Il est important de préciser, d’emblée, que Patrick n’est pas poursuivi pour un quelconque lien avec le milieu du terrorisme. Mais le simple fait qu’une de ces armes achetées en Slovaquie en janvier 2014 soit retrouvée à côté du corps d’Amedy Coulibaly, l’auteur de l’attentat à l’Hyper Cacher un an plus tard, démontre l’importance et l’aspect international du business mis en place par le prévenu.

Ce lundi, ce dernier est poursuivi pour une multitude d’infractions à la loi sur les armes : détention et vente d’armes, détention illégale de munitions, activité illégale d’armurier, etc. Patrick est également suspecté d’être membre d’une association de malfaiteurs et de faux et usages de faux…

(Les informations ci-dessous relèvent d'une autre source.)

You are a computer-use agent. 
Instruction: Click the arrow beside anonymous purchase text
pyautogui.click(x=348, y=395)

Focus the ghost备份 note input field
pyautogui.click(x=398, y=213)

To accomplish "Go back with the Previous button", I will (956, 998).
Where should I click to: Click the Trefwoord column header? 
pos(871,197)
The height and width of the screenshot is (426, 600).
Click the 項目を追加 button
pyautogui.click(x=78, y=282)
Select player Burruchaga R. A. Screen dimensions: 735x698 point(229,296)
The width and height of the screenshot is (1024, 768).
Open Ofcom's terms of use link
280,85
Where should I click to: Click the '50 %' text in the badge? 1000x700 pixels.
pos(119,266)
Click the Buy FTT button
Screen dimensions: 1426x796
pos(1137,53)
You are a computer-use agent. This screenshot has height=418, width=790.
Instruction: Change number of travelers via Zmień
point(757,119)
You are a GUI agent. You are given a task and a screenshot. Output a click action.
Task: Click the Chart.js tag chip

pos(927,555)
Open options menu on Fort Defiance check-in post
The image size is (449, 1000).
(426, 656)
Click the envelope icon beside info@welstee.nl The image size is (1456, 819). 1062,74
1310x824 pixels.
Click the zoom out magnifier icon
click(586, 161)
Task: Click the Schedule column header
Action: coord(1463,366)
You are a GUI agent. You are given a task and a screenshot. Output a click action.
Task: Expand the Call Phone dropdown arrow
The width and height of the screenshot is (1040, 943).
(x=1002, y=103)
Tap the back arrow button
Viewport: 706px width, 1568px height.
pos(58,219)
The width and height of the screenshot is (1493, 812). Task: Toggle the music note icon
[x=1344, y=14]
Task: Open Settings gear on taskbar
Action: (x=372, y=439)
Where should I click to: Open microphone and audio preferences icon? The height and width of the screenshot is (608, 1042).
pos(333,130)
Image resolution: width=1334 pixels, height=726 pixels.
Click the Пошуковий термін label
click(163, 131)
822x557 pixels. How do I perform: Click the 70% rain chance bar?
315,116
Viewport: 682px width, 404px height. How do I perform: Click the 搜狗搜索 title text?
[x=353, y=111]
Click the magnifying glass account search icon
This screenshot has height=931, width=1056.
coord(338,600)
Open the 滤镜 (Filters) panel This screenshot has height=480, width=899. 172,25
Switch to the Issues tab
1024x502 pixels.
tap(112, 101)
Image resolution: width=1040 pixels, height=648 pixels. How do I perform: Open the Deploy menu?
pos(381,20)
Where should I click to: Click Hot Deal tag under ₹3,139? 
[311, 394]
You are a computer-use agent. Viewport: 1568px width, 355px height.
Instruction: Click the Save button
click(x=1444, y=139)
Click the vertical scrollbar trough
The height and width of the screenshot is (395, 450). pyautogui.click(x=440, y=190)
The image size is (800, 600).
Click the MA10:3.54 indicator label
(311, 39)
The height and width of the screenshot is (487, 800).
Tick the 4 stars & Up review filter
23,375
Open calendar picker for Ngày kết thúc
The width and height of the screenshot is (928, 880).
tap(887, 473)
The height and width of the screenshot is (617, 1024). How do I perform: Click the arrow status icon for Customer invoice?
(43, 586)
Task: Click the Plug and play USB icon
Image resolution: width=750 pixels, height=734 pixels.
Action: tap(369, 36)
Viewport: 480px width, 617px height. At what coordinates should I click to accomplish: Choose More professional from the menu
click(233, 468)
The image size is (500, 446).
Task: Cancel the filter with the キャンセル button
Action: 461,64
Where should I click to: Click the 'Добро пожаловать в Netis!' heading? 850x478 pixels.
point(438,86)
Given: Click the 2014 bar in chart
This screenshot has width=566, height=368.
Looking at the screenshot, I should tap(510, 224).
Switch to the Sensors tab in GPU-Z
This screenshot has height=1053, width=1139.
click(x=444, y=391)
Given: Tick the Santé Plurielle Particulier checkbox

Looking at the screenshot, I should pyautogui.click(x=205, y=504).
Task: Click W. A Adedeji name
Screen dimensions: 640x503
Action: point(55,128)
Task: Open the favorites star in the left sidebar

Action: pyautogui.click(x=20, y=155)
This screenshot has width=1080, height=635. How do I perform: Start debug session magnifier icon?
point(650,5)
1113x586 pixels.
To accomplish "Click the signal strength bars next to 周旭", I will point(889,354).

Entre 2011 et 2015, le quinquagénaire s’est lancé dans une activité illicite. "Quand j’ai commencé cette activité, je ne savais pas qu’elle était illégale. C’est bien après que j’ai compris que ce n’était pas légal."

Patrick passait commande auprès d’une société slovaque et les revendait sur Internet.

Compte tenu du dépassement du délai raisonnable, une peine de 40 mois de prison avec un sursis simple a été requise par le parquet fédéral. Jugement dans quatre semaines.